As for logging being "married" to init, the main argument was, that in order to have first class service and process management, you need a matching first class logging system. In order to have early and late boot log messages, the init system have to be aware of a lot of low level system stuff, and cooperate extensively with the logging system. They could have used rsyslog and changed it so it worked like the journald works, but that would have tied all systemd Linux distros to a particular syslog implementation.

Having them working together also makes it trivial to attach log messages to a service check.

Are binary log files a necessity of the systemd design? Absolute not. But then again, people who prefer flat text files for logs can just use rsyslog/syslog-ng as they always have. The binary log files are optional. But the binary, structured and indexed journal log do solve so many limitations of flat text files that I am glad it exist as an option. The systemd journal really is a joy to use.

Comment Re:freedesktop.org (Score 1) 555

The distributions should be wary of putting all their eggs in the freedesktop.org basket. Not all systems are desktops, and they shouldn't rely on desktop features at the expense of their own roles.

Dude, freedesktop.org is just a code repo like github, so they also host e.g. an OpenCL compiler. Sure, the site is also used for inter distro discussions and informal work groups, but implying that systemd is a desktop thing only since it hosted on freedesktop.org is just laughable.

When you got the time, please read up on the systemd project to see what it is all about:
This is an excellent starting point: http://www.freedesktop.org/wik...

Comment Re:A rather empty threat (Score 1) 555

Or that there are no known bugs to fix and haven't been in ages.

That's what happens when you follow the KISS principle.

Just look at the Debian SysVinit bug tracker. Of course there are bugs. I don't claim that there are serious showstopper bugs, but they are there, and sometimes they are even fixed. Feeding such bug fixes back to the upstream project is normal Linux practice, but for the last several years, such bugfixes haven't been mainlined with upstream SysVinit, making SUSE/RH the de facto Upstream now, and both those distros are about to outphase SysVinit.
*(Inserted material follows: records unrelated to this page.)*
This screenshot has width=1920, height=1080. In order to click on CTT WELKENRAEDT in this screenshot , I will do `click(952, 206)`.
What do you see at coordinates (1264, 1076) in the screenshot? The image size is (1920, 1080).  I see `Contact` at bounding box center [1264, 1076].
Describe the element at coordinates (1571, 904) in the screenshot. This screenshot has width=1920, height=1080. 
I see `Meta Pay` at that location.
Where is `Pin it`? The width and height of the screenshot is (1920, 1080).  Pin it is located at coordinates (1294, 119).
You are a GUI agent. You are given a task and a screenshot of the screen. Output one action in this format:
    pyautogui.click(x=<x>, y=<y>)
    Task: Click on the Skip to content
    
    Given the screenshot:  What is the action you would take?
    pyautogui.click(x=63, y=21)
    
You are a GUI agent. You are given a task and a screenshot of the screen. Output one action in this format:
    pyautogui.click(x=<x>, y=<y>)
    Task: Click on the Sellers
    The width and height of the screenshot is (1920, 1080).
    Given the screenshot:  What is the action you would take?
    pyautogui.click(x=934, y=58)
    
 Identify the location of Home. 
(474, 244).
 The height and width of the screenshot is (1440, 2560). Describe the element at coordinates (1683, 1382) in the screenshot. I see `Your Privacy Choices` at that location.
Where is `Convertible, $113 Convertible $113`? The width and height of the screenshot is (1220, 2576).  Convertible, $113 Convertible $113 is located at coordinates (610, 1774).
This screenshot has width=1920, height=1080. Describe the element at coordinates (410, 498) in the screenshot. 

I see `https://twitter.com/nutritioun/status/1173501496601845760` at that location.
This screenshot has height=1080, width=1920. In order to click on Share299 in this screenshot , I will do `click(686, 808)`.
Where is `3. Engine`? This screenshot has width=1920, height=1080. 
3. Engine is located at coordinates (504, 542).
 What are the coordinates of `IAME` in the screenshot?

I don't say that eg. GNU/SysVinit is understaffed is a unsolvable problem. But what I do say is, that those who will continue to use SysVinit have the responsibility to make and maintain all the necessary code themselves for being able to do so, including helping out SysVinit.

The non-systemd camp can no longer rely on paid developers from commercial distros solving all their problems. There is a long list of stuff that needs to be done, right now and in the near future in order to run a SysVinit distro without it degrading slowly and falling hopelessly behind in features.